Owing to lateral variation of depositional environments field-wise and a complex diagenetic processes history, mutli-scale heterogeneities are seen both vertically and areally. Capitalizing on limited dataset, collected from early development wells and previously overseen deep exploration wells, a fully integrated approach was required to address these heterogeneities. Fault data, integrated with log & pressure data analysis and seismically mappable Tarmat related flat spots enabled to decipher reservoir compartmentalization. Detailed property modeling used a hybrid hierarchical workflow of deterministic, statistical and stochastic techniques, and allowed capturing depositional/diagenetic rock quality variations, including seismically mappable Tarmats' overprint, calibrated with well and geochemical data.
At borehole-scale, a cascaded PCA-NNs methodology in a hierarchical order yielded the best results in predicting lithofacies at un-cored intervals using wireline logs, thus enabling more favorably the comparison with the benchmark charts than the clusters generated by directly using NN with the same original logs.
Starting from a statistically proven tight relationship between borehole lithofacies, reservoir rock types and porosity, well-calibrated inverted seismic porosity maps have been used in combination with their corresponding kriged lithofacies proportion maps, together with well/seismic based variography analysis and sedimentological/stratigraphical concepts, to generate lithofacies trend maps. Thesemaps will be the main input we used for 3D facies distribution at the field scale.
The quantification of lithofacies statistical correspondances between well and seismic inversion data, enabled to segregate between reservoir shoal facies (porous limestone), non-reservoir facies (tight limestone), and intermediate-quality facies (fine-grained packestone).
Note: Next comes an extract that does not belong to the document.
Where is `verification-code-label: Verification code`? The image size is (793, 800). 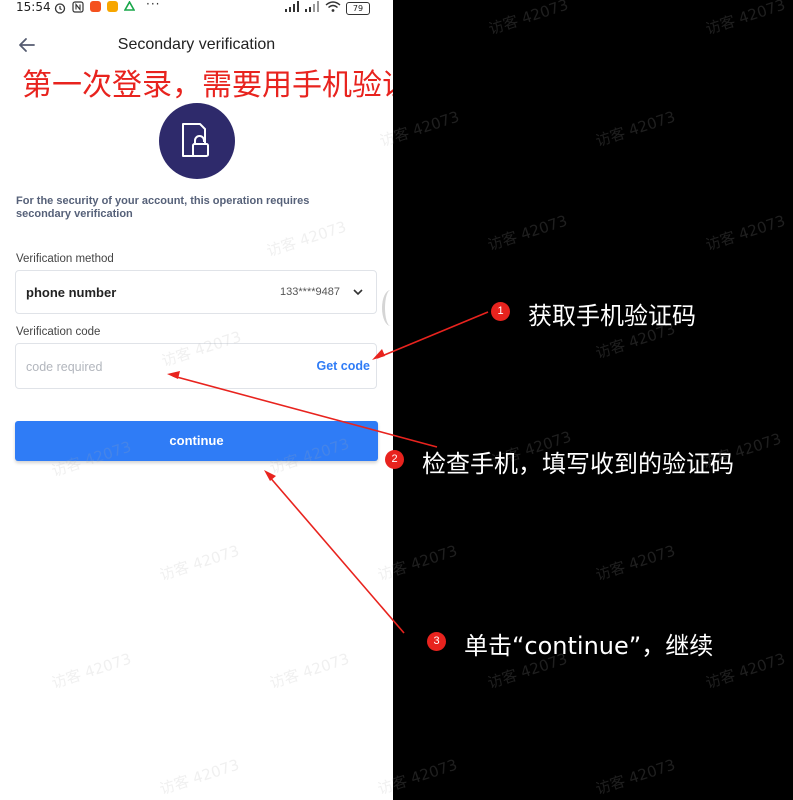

Seismic-scale sedimentary/diagenetic bodies were explicitly integrated into the facies model, however high-resolution borehole facies were stochastically populated, through constraining them to pre-established lithofacies trend maps. This served to directly constrain the 3D porosity distribution and, in turn, reservoir rock types - integrating lithology, petrophysics and reservoir behavior - all closely linked to each other.